Keriuhan Menuju Substansi Kepemimpinan
Oleh: Yudi Latif
DARI gelombang buih kampanye
dan keriuhan perdebatan politik, nyaris tak ada gagasan jernih dan bernas yang
mudah diingat. Ucapan bergelembung tanpa isi yang bisa ditangkap.
Substansi terbenam oleh gemuruh caci maki, fitnah, dan kebohongan.
Visi masa depan kabur, tertutupi oleh bayangan fragmen-fragmen persoalan dengan
solusi tambal sulam, tanpa kesanggupan menghadirkan gambaran yang utuh tentang
akar persoalan dan solusi mendasarnya. Dalam kemunduran daya pikir, kesadaran
publik ditaklukkan oleh sihir kemasan. Impresi lebih diutamkan ketimbang
isi-sejati.
Acara debat antarkandidat sedianya merupakan momen penajaman visi
dan persuasi politik yang fungsional. Lewat perdebatan publik, visi-misi dan
program yang ditawarkan setiap kandidat menemukan momen pengasahan. Lewat
proses saling gosok dalam serangkaian adu argumentasi, kritik dan kontra
kritik, hal-hal yang tadinya dianggap sudah benar dan sudah selesai menemukan
sanggahan atau perspektif lain dari pihak lawan.

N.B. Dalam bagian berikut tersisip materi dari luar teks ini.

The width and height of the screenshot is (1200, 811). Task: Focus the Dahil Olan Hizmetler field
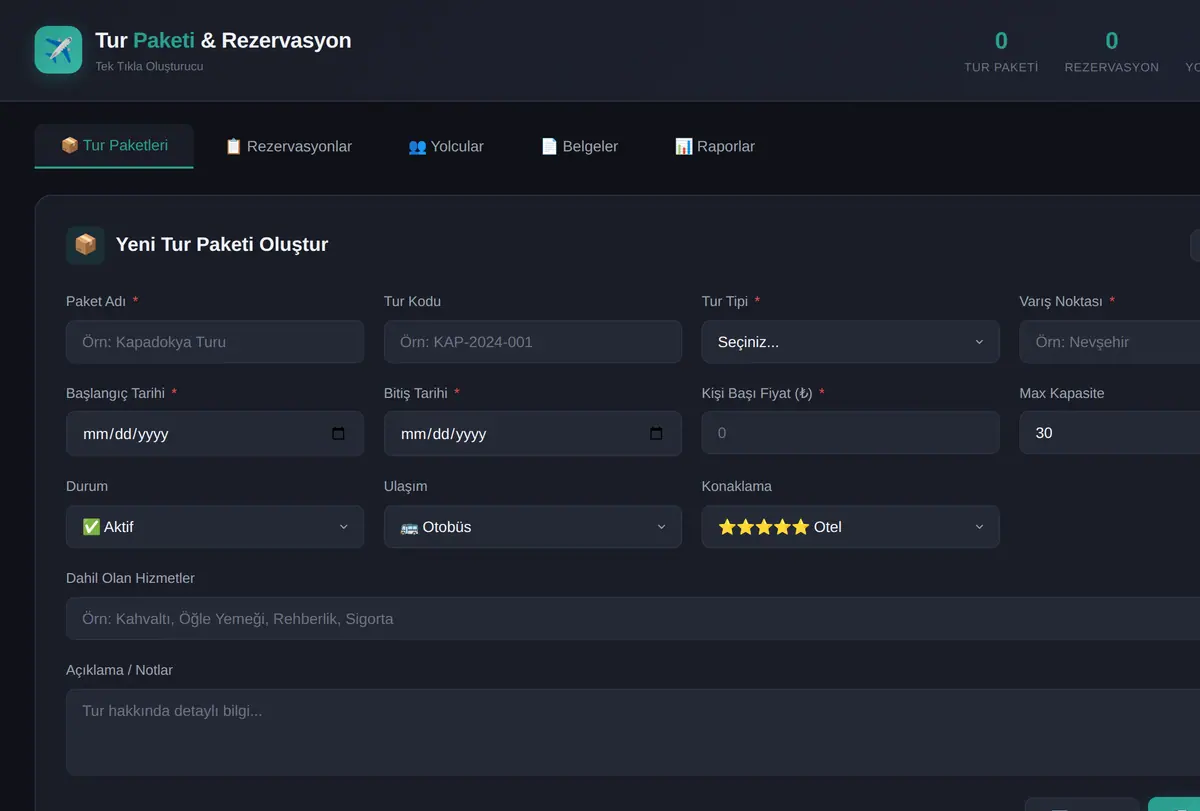633,619
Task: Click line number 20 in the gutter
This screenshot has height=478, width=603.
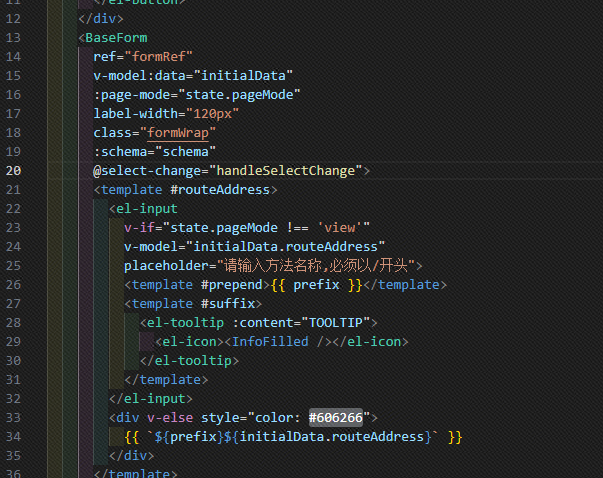Action: click(14, 170)
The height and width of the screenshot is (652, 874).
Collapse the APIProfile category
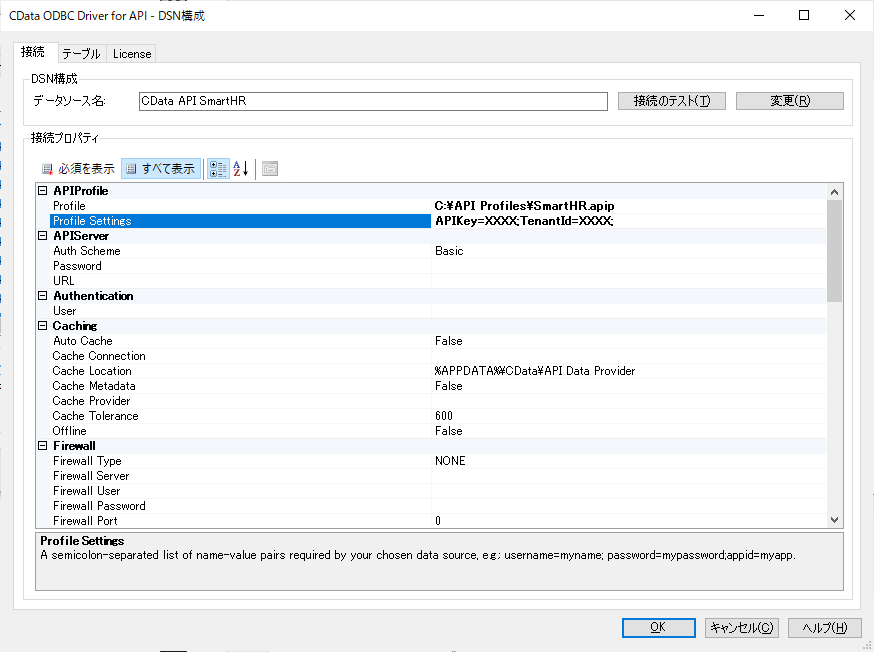[x=43, y=191]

Dengan itu, ada kesempatan untuk meluaskan dan menjernihkan
pemahaman, serta menyempunakan sisi-sisi kelemahan yang sebelumnya tak disadari
sehingga bila saatnya terpilih menjadi presiden, sudah relatif tahu apa yang
benar, yang menanti eksekusi secara benar.
Lebih dari itu, dengan ajang perdebatan yang baik, setiap kandidat
menemukan momen unjuk kualitas diri di hadapan publik pemilih. Bukan hanya
kualitas gagasan dan argumentasi, melainkan juga kualitas karakter
kepemimpinan. Yang ditunjukkan bukan saja konfidensi atas apa yang dikuasainya,
melainkan juga caranya bereaksi terhadap pertanyaan yang tidak dikuasainya.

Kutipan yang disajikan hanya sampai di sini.